Schüler*innen sind dann motiviert, wenn sie etwas interessiert.
„Unser Konzept, künstliche Intelligenz anhand eines konkreten Anwendungsbeispiels zu vermitteln, wird von den Teilnehmer*innen sehr gut angenommen. “Marvin Henrich
Dieses Interesse versuchen wir zu schüren, indem wir eine hochmoderne Ausrüstung an der Universität zur Verfügung stellen. Zudem ist die Thematik der künstlichen Intelligenz hochaktuell. Verhaltensbiologie sorgt bereits im Unterricht für große Begeisterung, weil es den Kontakt zum Tier gibt und es etwas Greifbares ist.
Wie erreichen Sie die Zielgruppe der Lehrer*innen und Schüler*innen?
Nur wenige Schüler*innen informieren sich selbst über aktuelle Angebote, darum sprechen wir hauptsächlich die Lehrkräfte an. Wir haben Partnerschulen, die mit der Universität kooperieren und unsere Angebote als erstes nutzen dürfen. Natürlich arbeiten wir auch mit Verteilerlisten von Lehrkräften, die bereits im Rahmen anderer Angebote bei uns waren. Oft bringen sie Vertrauen in unsere Programme mit und kommen gerne wieder. Im regionalen Raum wollen wir die Schulen über Flyer und Infomails erreichen.

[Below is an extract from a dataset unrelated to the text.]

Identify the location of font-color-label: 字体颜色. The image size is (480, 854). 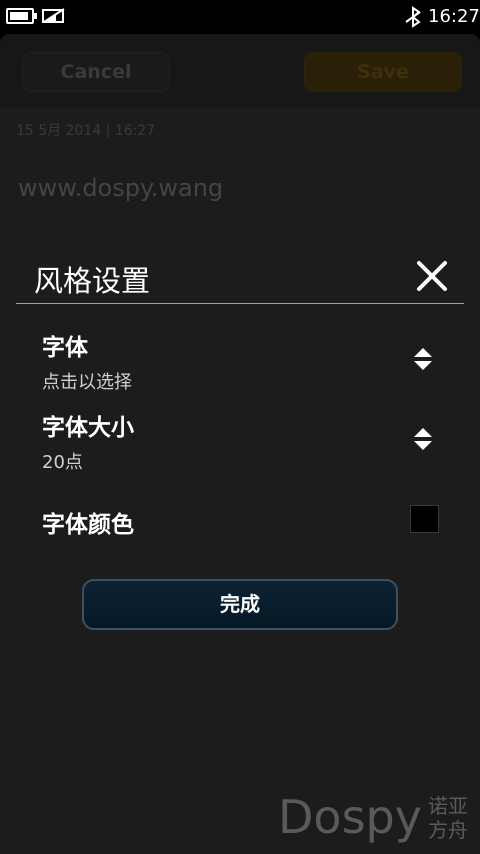
(88, 525).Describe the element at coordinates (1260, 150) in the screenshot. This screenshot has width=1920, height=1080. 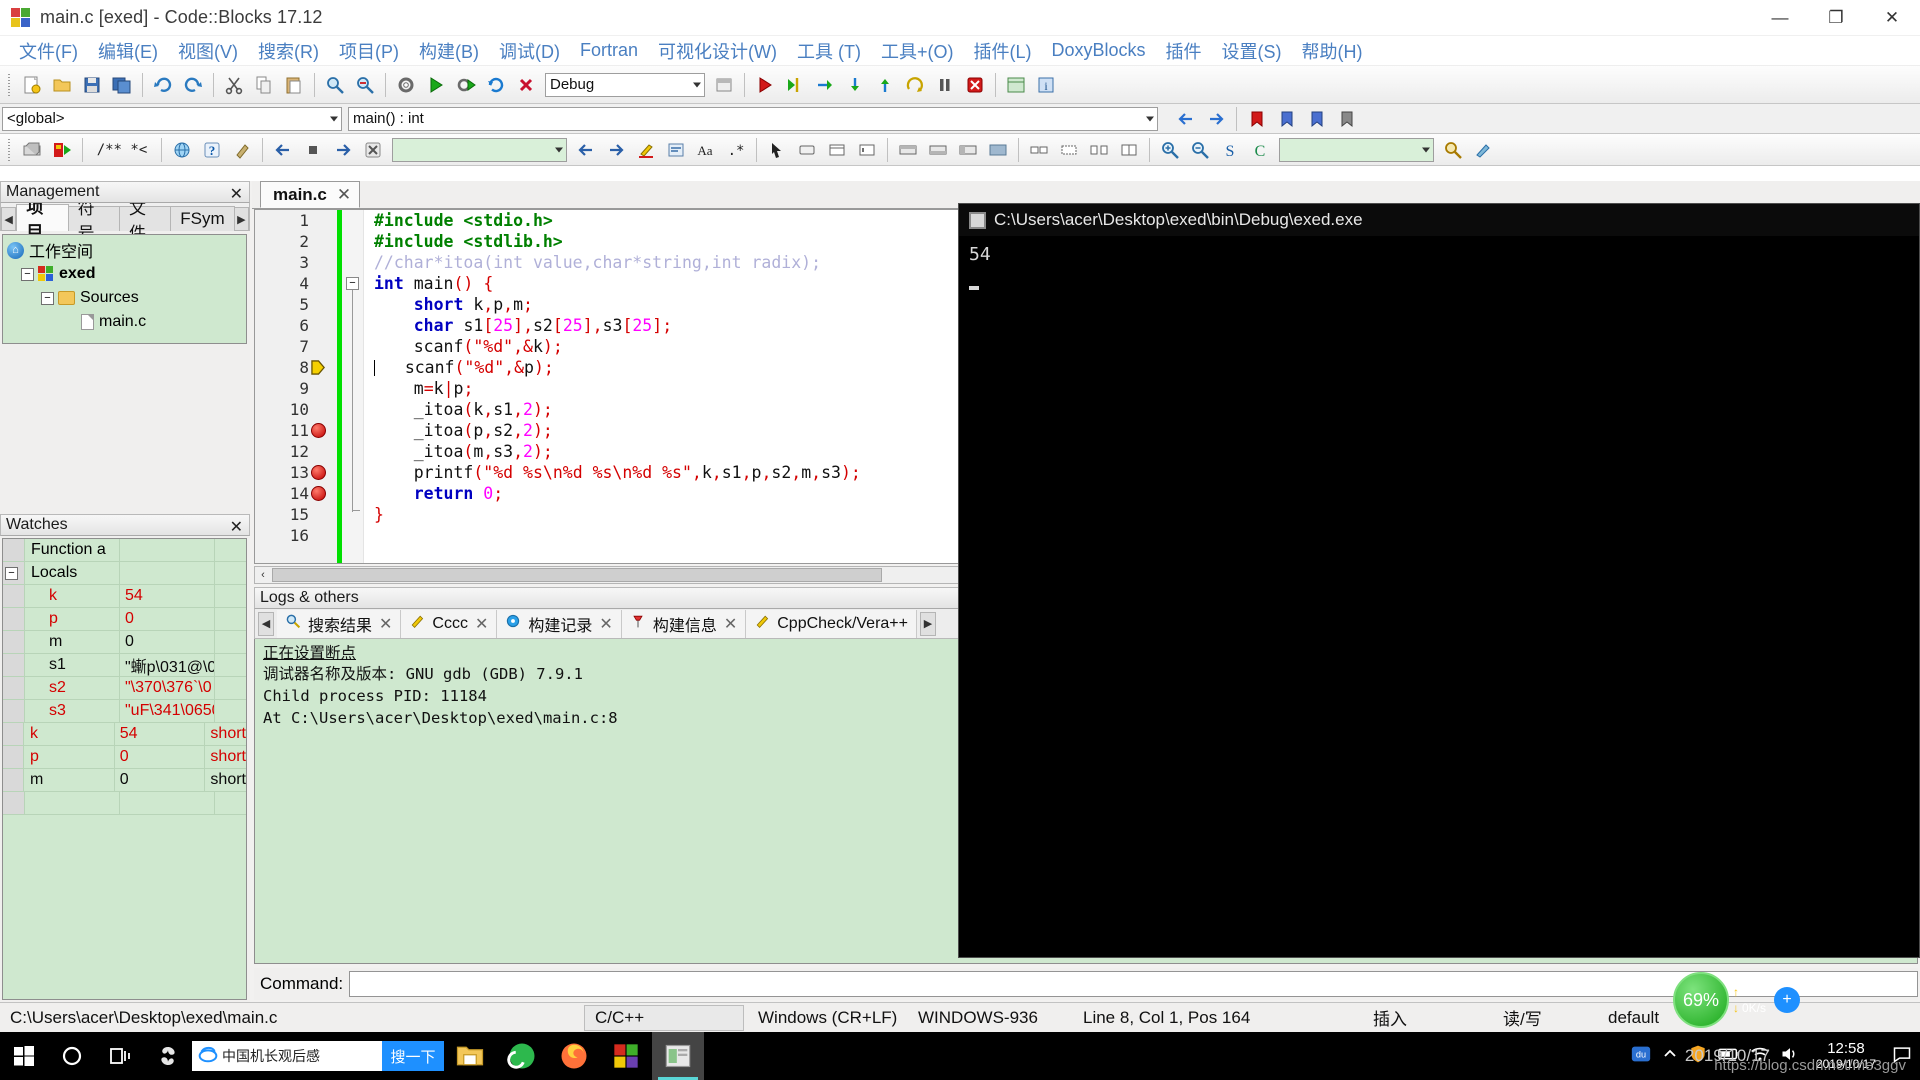
I see `wxsmith-c-icon: C` at that location.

Das KILab ist im Oktober 2021 gestartet. Welche Reaktionen gab es bisher zum Projekt?
„Ein gutes Schüler*innenlabor steht und fällt mit einem Konzept, das in den Regelunterricht integriert werden kann.“Marvin Henrich
Bedingt durch die Kontaktbeschränkungen an der Universität konnte die Durchführung erst zum April uneingeschränkt starten. Über die ersten Besuche von Schülergruppen haben wir uns sehr gefreut und auch die Reaktionen der Teilnehmer*innen sind bisher positiv. Unser Konzept, künstliche Intelligenz anhand eines konkreten Anwendungsbeispiels zu vermitteln, wird dabei sehr gut angenommen und als hilfreich bewertet. Außerdem findet das konkrete Beispiel der Verhaltensbiologie bei den Schüler*innen Anklang, da sie den Bezug zum Regelunterricht feststellen.
Worauf sollte ich achten, wenn ich selbst ein Schüler*innenlabor starten möchte?
Zunächst braucht man natürlich personelle Ressourcen. Ein Schüler*innenlabor ist immer mit Konzeption und Durchführung verbunden. Ein gutes Schüler*innenlabor steht und fällt mit einem Konzept, das in den Regelunterricht integriert werden kann.Wenn ein Thema überhaupt nicht in den Lehrplan passt, haben Lehrkräfte Schwierigkeiten das Gelernte anzuwenden und den Besuch des Labors zu rechtfertigen. Deshalb ist bei uns der Fokus auf die Verhaltensbiologie so wichtig. Am besten stellt man den Lehrkräften auch Material für die Vor- und Nachbereitung zur Verfügung. Außerdem würde ich finanzielle Mittel berücksichtigen, beispielsweise um Versuchsmaterial anzuschaffen oder eine Infrastruktur einzurichten.